Indirect Fourier Transform (IFT) and the P(r) function
----------------------------------------------------------
.. _saxs_ift:

This tutorial covers basic principles and best practices for doing an
Indirect Fourier Transform (IFT) to get a P(r) function. This is not a tutorial
on how to use RAW for this type of analysis. For that, please see
the RAW tutorial for :ref:`GNOM <s2p1>` and :ref:`BIFT <bift_tutorial>`.


Overview
^^^^^^^^^^^^^^^^^

The SAXS scattering profile is measured in reciprocal distance space, as
I(q) where *q* has units of one over distance (usually 1/Angstrom or
1/nm). We can apply a Fourier transform to the data to get information
in real space about the macromolecule, as:

.. math::

    P(r) = \frac{r^2}{2\pi^2} \int_0^{\infty} q^2I(q) \frac{\sin(qr)}{qr}dq

This produces the P(r) function, also called the pair distance distribution function.
Essentially, the P(r) function is the r\ :sup:`2` weighted histogram of all
possible pairs of electrons in the sample.

Why do we do an IFT?
^^^^^^^^^^^^^^^^^^^^^^^^^^^^^^^^

The P(r) function contains valuable information about the shape and size of
a macromolecule. First, in doing the P(r) function we get an estimate of the
maximum dimension of the macromolecule (|Dmax|). It also provides another, potentially
more accurate, way to calculate the |Rg| and I(0). The shape of the P(r) function
can also be directly interpreted in terms of the shape of the macromolecule,
providing information about the overall shape, such as globular vs. rod-like,
or whether the macromolecule contains multiple domains. Also, the P(r) function
and derived parameters such as |Dmax| are required for many advanced analysis
techniques including ab-initio reconstructions of the shape.
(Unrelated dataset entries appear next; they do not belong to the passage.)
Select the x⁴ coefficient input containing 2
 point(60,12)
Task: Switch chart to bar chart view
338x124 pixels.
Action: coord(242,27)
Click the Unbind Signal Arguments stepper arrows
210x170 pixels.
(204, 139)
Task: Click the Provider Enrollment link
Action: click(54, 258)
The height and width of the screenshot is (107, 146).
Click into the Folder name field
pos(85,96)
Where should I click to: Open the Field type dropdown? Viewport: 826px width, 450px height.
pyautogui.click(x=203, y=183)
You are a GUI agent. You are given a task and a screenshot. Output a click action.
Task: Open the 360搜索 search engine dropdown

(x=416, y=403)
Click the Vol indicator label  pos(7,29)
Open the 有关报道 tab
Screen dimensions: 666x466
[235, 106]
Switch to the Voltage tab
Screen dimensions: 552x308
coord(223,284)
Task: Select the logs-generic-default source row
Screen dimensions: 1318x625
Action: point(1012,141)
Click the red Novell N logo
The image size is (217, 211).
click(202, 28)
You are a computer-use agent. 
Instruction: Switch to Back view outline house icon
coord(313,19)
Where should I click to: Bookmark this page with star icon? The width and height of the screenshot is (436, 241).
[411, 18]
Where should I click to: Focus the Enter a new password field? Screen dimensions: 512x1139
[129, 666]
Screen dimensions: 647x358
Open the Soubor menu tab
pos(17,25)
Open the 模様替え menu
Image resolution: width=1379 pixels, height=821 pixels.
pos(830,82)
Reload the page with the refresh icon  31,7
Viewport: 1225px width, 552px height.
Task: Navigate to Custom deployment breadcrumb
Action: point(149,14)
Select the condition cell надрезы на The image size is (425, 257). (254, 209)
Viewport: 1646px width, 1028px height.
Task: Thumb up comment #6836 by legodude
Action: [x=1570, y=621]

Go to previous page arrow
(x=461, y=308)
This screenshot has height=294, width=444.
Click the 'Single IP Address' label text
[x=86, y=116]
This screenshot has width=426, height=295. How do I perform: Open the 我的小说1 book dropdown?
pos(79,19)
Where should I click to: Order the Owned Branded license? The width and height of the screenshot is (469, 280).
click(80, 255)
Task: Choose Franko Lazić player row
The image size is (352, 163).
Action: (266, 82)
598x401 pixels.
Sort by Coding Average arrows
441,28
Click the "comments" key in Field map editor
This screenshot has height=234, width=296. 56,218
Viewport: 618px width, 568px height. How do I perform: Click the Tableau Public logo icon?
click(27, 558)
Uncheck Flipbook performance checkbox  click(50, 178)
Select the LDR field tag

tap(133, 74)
Additionally, the P(r) function is sensitive to data quality issues, particularly
aggregation and interparticle interference. Thus, doing an IFT is another
quality check on your data. If you cannot obtain a good P(r) function, then
your data probably has one of those issues and usually should not be used for
further analysis.


How do we do an IFT?
^^^^^^^^^^^^^^^^^^^^^^^^^^^^^

The equation above cannot be used to directly calculate the P(r) function.
The finite extent of our measurement (and measurement noise) means that a
direct Fourier transform of I(q) will distort the true P(r) function by
introducing truncation artifacts. Instead, the typical approach is to
fit the P(r) function against the data. First, you generate the scattering
intensity for a given P(r) function as:

.. math::

    I(q) = 4\pi \int_0^{D_{max}} P(r) \frac{\sin(qr)}{qr}dr

Using this equation you generate the P(r) function that yields the best fit
to the data. The fitting criteria include both the actual fit, usually as measured
by :math:`\chi^2`, and regularization parameters. These regularization parameters
allow you to add back in information to improve the P(r) function. Typical
examples of the regularization parameters include perceptual criteria such as:

*   Smoothness of the P(r) function.
*   Positivity of the P(r) function.
*   Whether the solution changes significantly when changing the weighting of
    the regularization parameters.

Determining a P(r) function in this way thus requires determining three things:

#.  The maximum dimension, |Dmax|, of the sample, as that determines the upper
    bound of the integral above.
#.  The weighting parameter, usually called :math:`\alpha`, that determines
    the relative contribution of :math:`\chi^2` and the perceptual criteria
    to the overall fit quality.
#.  The P(r) function that yields the best fit to the data, given the
    particular |Dmax| and :math:`\alpha` values.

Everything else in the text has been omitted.